Since I am more than skeptical of the existence of souls in the first place, I see this as a meaningless question. The linked article points to why.

When I remember my childhood, I place myself in those memories.

"Well of course you do. You were there" you say.

But was "I" really there? The "me" that I place in those scenes is not a 57 year old grouchy old home brewer with a decent understanding of a few things, and a superficial understanding of a lot of things. He isn't a person who has been through the joys of being a grandfather; the pain and loss of seeing loved ones slip into entropy; the irritation of loss of visual acuity, muscle strength, effortless recall of words, and fair endurance.

In fact, the "me" that wakes up in the morning isn't really the "me" that went to bed last night. But I have this illusion of consistency, because when I place myself in my own memories of the past (as the saying goes) I'm not much, but I'm all I've got to work with.
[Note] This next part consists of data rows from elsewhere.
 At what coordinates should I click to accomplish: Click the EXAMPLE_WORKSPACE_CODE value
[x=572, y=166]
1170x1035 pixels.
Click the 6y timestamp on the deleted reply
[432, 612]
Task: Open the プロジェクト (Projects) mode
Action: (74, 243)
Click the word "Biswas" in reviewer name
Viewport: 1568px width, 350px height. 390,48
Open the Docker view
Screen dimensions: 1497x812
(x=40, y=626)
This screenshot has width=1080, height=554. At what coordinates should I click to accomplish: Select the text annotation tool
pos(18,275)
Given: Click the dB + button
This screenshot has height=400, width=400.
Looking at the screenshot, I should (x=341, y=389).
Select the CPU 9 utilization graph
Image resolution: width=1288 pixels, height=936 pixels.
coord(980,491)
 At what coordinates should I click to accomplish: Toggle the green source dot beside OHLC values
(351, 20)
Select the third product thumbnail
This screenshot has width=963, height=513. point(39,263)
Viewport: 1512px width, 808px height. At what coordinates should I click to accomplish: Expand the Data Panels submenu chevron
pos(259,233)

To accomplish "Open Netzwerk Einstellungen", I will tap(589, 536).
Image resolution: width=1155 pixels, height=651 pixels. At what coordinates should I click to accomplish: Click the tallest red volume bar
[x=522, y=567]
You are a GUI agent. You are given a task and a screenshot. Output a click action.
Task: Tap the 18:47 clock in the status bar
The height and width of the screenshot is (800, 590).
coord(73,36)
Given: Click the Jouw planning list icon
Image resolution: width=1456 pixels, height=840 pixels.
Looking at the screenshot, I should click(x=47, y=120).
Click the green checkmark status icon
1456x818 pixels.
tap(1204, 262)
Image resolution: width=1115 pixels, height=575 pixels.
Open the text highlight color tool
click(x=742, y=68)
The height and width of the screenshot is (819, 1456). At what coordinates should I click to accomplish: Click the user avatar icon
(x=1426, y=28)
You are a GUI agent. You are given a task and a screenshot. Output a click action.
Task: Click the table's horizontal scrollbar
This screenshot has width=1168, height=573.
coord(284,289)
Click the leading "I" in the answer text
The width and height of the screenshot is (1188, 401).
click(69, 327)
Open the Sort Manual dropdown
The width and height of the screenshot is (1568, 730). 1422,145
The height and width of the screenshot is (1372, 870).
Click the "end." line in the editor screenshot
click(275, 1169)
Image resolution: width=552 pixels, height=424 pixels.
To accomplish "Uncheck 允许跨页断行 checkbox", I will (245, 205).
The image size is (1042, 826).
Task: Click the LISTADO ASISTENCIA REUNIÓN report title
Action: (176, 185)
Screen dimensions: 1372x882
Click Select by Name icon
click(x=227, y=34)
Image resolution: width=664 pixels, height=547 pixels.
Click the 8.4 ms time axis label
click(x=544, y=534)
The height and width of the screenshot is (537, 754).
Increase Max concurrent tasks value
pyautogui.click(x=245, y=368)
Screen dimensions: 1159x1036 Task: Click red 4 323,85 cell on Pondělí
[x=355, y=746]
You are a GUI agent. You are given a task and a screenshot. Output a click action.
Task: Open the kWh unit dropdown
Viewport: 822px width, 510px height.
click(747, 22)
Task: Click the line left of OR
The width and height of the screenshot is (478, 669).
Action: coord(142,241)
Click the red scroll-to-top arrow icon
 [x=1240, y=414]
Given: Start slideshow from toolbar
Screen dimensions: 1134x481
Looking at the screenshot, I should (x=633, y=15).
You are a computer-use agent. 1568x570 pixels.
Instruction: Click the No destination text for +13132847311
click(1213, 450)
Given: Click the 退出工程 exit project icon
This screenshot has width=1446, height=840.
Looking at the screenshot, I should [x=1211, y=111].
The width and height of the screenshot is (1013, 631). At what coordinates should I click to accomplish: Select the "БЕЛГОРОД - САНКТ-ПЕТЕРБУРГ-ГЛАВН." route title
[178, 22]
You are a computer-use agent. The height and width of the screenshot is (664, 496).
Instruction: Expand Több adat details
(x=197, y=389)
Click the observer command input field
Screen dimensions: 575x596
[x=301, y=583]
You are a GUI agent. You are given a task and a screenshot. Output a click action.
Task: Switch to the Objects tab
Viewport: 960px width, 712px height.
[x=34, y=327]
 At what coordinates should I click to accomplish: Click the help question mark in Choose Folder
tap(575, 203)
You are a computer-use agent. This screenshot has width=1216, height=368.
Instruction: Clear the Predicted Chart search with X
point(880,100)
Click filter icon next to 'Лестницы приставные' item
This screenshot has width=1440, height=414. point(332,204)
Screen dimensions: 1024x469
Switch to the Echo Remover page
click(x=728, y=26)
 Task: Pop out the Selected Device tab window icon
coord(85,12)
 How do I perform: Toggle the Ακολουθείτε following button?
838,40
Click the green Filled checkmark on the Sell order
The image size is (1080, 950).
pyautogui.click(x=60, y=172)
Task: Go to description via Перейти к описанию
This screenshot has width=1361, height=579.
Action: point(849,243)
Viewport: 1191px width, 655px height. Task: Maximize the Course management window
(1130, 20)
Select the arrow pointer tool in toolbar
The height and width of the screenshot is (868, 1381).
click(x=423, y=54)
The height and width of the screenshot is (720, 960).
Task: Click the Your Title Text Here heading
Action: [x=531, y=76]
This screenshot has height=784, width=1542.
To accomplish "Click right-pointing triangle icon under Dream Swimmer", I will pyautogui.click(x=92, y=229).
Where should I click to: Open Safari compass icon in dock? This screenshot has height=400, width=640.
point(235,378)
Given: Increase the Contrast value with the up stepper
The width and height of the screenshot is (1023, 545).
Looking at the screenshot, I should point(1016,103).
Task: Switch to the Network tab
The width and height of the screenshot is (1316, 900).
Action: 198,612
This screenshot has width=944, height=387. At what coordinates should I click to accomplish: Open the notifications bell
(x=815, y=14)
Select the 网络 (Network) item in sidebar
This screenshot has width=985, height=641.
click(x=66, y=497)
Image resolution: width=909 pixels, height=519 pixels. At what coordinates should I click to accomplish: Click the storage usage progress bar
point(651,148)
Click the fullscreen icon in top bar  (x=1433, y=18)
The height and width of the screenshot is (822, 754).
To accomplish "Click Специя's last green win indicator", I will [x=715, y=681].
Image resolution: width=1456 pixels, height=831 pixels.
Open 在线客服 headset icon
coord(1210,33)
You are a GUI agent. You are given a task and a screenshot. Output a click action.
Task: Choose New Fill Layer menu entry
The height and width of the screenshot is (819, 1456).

When we are nostalgic for the "good old days" we imagine that, because we lived a sheltered, protected, simple life, the world was that way. We see the world as getting more dangerous when it is in fact much, much safer, because in our memories we were safe. Or at least we survived. Witness all those "I grew up without bicycle helmets and I survived" libertarian screeds on Facebook. We hear about all the bad things today, but don't realize that much, much more of the bad stuff happened in the past, we just didn't hear about it. Leave it to Beaver only showed the town on one side of the tracks.

Wednesday, January 22, 2014

More than Calcium | The Scientist Magazine®

More than Calcium | The Scientist Magazine®



So let me get this right. Serious scientists think that paleolithic humans drank milk to get vitamin D?



Really?

 There is very little vitamin D in milk and in fact only trace amounts and in the UK milk is not fortified with vitamin D.
People think there is vitamin D in milk because it is added artificially. I can understand that misconception from most people, but this article is from a science publication.